Distanciation sociale, fermeture des marchés, confinement, interdiction des rassemblements. Voici les éléments qui paralysés les transferts de fonds entre l’Afrique et sa diaspora. Ainsi, au-delà de son impact sur les capacités financières des migrants, la pandémie de Covid-19 rend plus difficile la réalisation des transferts. En effet, le confinement et la fermeture de la plupart des banques commerciales et des services de transferts d’argent comme Western Union, MoneyGram ou Ria empêchent les travailleurs migrants de se déplacer et d’accéder à ces modes d’envois de fonds. Certes, les possibilités de transferts par voie numérique se sont considérablement accrues ces dernières années, mais les migrants n’ont pas toutes les ressources nécessaires pour y recourir.
Avec les activités en ralenti, les familles se sentent « piégées ». « Je suppose qu’à partir du 11 mai ma fille qui est en France pourra m’envoyer de l’argent. Elle est confinée depuis des semaines et ça m’handicape dans toutes mes activités », regrette Madeleine femme au foyer à Mimboman. Comme cette dernière des familles entières sont sans ressources depuis l’avènement de la pandémie de covid-19.

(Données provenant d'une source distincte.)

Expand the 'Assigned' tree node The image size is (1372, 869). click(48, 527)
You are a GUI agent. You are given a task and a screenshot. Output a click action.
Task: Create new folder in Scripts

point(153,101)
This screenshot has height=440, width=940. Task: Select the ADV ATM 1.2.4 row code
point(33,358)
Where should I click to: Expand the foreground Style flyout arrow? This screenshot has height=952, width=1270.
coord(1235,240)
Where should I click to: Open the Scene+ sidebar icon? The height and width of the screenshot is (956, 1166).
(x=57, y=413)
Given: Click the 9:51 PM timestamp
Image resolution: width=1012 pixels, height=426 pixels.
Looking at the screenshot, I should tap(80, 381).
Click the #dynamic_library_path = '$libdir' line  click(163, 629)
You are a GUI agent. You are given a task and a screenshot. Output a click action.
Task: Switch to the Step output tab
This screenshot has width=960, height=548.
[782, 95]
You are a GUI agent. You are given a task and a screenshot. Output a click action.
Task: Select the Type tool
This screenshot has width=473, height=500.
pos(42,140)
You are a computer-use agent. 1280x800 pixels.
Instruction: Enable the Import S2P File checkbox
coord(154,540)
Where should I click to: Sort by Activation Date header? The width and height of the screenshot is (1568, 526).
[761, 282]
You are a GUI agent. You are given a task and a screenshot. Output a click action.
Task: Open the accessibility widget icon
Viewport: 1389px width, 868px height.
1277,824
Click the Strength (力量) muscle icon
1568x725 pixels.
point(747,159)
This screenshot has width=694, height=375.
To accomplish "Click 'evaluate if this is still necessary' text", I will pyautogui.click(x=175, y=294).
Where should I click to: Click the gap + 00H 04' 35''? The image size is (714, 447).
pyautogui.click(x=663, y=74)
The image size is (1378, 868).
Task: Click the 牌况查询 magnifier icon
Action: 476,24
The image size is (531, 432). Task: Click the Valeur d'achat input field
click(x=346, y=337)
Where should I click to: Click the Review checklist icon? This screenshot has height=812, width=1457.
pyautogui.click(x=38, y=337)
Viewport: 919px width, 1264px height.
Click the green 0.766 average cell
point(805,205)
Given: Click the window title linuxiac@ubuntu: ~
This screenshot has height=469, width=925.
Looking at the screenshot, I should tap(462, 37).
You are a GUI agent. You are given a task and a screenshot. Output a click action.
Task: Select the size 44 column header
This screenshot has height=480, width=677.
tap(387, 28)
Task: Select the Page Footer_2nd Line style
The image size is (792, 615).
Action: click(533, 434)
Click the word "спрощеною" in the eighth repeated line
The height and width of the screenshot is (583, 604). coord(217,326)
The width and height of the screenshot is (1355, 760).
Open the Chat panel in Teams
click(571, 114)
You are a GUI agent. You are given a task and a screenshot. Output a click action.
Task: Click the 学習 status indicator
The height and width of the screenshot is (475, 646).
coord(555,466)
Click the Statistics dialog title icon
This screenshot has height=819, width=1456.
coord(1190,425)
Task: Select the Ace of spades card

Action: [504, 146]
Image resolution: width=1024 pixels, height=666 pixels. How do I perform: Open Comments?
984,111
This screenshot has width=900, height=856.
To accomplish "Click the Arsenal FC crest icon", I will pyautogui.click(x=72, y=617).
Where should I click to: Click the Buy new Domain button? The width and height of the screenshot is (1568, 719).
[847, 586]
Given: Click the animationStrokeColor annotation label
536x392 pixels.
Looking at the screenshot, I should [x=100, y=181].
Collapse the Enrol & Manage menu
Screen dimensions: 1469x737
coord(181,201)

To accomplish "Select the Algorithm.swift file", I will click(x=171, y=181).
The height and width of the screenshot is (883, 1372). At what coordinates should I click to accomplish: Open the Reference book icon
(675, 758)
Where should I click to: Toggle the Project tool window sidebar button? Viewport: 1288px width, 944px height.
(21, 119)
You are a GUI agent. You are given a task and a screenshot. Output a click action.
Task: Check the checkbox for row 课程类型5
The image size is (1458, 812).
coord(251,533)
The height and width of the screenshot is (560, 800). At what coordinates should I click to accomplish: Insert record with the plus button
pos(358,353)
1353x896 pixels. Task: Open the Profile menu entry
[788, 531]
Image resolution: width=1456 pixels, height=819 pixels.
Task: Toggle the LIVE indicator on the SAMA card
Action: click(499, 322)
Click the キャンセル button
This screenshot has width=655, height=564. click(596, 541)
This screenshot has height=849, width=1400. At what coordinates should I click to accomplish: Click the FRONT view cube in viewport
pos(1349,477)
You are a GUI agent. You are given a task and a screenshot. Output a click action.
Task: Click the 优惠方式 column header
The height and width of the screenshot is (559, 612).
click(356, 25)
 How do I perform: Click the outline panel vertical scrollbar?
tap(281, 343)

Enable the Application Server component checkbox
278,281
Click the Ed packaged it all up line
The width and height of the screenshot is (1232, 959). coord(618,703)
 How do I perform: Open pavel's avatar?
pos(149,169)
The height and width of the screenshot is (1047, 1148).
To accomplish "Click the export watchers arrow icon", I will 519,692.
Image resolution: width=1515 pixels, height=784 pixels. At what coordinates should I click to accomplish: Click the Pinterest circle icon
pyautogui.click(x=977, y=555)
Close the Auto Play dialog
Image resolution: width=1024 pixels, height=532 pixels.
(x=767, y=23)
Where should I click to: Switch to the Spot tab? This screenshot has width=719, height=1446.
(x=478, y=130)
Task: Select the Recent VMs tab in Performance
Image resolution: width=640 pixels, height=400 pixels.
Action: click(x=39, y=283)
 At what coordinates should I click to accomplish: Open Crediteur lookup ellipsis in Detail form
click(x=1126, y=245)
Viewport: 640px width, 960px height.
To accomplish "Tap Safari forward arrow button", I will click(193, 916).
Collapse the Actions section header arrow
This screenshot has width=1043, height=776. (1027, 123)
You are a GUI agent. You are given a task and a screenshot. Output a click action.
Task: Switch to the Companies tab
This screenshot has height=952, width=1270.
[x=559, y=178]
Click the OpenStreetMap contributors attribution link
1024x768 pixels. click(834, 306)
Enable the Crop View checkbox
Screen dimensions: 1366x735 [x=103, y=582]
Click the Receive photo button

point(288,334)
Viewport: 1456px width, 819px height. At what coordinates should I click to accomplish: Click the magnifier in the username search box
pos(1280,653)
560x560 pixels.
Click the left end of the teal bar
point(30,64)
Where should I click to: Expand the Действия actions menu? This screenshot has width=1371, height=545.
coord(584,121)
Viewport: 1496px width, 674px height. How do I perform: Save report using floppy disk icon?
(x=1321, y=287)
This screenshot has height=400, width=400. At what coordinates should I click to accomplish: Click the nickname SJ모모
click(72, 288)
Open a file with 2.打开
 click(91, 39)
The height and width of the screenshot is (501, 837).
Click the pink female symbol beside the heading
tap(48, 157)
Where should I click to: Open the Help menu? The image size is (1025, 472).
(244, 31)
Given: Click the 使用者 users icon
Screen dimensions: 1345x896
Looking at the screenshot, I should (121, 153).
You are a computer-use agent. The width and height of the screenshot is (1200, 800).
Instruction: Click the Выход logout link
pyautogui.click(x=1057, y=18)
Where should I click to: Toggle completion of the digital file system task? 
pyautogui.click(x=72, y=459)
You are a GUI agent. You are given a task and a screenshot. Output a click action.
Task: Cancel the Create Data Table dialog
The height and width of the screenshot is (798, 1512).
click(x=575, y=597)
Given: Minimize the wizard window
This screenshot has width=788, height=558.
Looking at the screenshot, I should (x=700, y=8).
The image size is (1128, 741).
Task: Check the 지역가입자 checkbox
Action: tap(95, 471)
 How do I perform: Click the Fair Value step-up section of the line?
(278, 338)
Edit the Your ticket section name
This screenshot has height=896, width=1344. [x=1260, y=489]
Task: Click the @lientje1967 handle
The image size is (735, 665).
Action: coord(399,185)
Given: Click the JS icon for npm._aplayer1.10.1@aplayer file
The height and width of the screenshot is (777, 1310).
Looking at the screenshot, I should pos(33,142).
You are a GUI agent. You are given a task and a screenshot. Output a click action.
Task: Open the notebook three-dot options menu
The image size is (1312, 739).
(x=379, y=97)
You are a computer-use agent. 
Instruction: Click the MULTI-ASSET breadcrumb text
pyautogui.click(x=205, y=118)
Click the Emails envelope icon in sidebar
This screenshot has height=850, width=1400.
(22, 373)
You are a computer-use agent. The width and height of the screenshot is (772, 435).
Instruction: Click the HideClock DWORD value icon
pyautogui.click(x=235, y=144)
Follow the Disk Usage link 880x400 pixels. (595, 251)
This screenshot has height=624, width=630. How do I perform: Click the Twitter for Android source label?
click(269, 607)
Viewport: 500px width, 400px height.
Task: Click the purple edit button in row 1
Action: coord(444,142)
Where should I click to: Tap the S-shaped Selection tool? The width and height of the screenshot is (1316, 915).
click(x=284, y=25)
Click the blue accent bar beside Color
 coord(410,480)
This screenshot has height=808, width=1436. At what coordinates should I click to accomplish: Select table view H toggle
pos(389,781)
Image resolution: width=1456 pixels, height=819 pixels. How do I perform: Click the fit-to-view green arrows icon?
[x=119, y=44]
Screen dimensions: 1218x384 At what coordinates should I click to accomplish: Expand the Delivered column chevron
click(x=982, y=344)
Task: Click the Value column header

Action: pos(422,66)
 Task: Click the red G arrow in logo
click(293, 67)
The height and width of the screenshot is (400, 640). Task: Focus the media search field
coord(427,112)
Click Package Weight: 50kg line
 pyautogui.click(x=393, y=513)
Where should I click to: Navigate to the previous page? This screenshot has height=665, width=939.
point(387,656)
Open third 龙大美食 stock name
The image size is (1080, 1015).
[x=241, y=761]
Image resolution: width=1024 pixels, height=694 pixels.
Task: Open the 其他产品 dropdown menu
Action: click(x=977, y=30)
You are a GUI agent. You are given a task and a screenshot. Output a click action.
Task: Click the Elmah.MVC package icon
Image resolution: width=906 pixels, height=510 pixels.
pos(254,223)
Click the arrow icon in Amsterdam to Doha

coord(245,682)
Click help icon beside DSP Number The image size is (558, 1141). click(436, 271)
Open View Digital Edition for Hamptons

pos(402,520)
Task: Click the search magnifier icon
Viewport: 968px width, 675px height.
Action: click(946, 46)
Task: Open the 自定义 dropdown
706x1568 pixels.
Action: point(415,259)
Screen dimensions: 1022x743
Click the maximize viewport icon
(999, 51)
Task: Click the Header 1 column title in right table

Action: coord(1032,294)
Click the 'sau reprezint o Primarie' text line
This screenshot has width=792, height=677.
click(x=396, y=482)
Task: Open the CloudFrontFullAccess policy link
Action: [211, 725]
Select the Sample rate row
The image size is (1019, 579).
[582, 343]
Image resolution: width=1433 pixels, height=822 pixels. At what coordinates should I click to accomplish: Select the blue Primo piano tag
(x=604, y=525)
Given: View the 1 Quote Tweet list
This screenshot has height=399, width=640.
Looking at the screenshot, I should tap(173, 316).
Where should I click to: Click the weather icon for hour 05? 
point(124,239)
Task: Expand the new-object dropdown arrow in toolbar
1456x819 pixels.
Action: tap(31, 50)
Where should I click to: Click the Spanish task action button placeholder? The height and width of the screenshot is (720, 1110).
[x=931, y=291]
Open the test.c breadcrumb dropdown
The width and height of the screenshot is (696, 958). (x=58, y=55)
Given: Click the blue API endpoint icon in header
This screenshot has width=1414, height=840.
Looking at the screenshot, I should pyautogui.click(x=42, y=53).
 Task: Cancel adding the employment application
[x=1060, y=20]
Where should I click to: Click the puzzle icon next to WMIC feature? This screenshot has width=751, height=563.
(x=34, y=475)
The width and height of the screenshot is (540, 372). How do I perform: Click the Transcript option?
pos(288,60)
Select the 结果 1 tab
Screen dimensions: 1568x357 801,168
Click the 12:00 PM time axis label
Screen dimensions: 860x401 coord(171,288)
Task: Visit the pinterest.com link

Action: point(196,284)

Du côté des agences, ce n’est pas la grande affluence. Terminus Mimboman hier 05 mai 2020 à 10heures, les tenancières d’agence de transferts se parlent à elles-mêmes. « C’est juste qu’on ne peut pas rester à la maison. On vient pour voir les gens passés franchement, c’est mort », indique une caissière sans donner les chiffres de ses pertes.

Même si les statistiques de 2020 ne sont pas encore disponibles, les acteurs du secteur craignent une chute par rapport à 2019. Il faut noter qu’en 2019, le volume global des transferts étaient évalué à environ 550 milliards de dollars. Pour les pays à revenu faible ou intermédiaire, ils constituent souvent une source de devises importante.
Dans le cas du Sénégal par exemple, qui compte officiellement entre 500 000 et 600 000 ressortissants vivant à l’étranger, l’argent de la diaspora représentait, en 2018, 9,1 % du PIB, soit deux fois le montant de l’aide publique au développement reçu par le pays pour cette même année. Dans l’ouest du Mali, par exemple, dont beaucoup d’immigrés maliens en France sont originaires, les chiffres montrent qu’en moyenne près de 20 % des dépenses réalisées par les familles comptant au moins un membre à l’étranger étaient financées grâce à l’argent de la migration. Par ailleurs, les transferts envoyés par la diaspora représentaient pas moins de 34 % du PIB d’Haïti en 2018, 28% et de celui du Nepal, 19 % de celui des Comores.